Selection sort – the sorting algorithm is to pass the array from beginning to end in search of the minimum element of the array and move it to the beginning. The complexity of this algorithm is O(n2).
Bubble sort – this algorithm swaps two adjacent elements if the first element of the array is greater than the second. This is so as long as the algorithm does not swap places all the unsorted elements. The complexity of this sorting algorithm is O(n^2).
Insertion sort algorithm sorts the array as it passes on its elements. At each iteration, an element is taken and compared with each element in the already sorted part of the array, thus finding "their place", then the element is inserted at its position. This is so as long as the algorithm does not pass over the array. The output is a sorted array. The complexity of this algorithm is O(n^2).
Quick sort – the essence of the algorithm is to split the array into two sub-array, the middle line is the item that is in the center of the array. In the course of the algorithm elements, smaller than average will be moved to the left, and large right. The same effect will occur recursively with the sub-array, they will be divided into two sub-array until, until what to cut (there will be one element). The output is a sorted array. The complexity of the algorithm depends on the input data and in the best case will be O(n×2log2n). In the worst case O(n^2). There is also the average value is O(n×log2n).
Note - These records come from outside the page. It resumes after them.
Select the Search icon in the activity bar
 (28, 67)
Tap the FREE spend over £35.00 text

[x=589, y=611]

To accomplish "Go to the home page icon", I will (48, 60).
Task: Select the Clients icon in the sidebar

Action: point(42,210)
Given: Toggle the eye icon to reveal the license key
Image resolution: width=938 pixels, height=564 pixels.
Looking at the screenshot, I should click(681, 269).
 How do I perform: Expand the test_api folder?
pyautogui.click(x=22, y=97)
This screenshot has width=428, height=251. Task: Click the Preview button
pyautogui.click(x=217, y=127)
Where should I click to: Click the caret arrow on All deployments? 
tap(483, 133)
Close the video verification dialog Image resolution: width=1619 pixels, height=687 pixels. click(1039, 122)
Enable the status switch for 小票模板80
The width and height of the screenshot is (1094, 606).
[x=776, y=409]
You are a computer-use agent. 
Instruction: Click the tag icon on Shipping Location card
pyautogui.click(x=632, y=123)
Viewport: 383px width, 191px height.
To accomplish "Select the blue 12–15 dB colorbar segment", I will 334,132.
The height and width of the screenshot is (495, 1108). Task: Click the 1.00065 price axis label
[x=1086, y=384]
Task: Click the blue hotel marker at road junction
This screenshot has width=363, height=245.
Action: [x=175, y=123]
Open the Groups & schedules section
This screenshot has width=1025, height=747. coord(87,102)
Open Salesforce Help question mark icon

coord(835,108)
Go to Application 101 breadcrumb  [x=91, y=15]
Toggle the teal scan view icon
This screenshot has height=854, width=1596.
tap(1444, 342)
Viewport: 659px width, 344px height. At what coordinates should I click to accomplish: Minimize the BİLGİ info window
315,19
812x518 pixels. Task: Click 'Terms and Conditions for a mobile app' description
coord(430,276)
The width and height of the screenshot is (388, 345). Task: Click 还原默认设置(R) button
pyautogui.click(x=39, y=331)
Comb sort – the idea of the algorithm is very similar to sorting the exchange, but the main difference is that compares are not two adjacent elements, and the elements in the interval, for example, in the five elements. This provides elimination of small values in the end that helps to speed up sorting of large arrays. The first iteration is performed with step calculated according to the formula (the array size)/(reduction factor) where the reduction factor is equal to approximately 1,247330950103979, or rounded up to 1.3. The second and subsequent iterations will take place from step (current step)/(reduction factor) and will occur as long as the move will not be equal to one. In almost any case, the complexity of the algorithm equals O(n×log2n).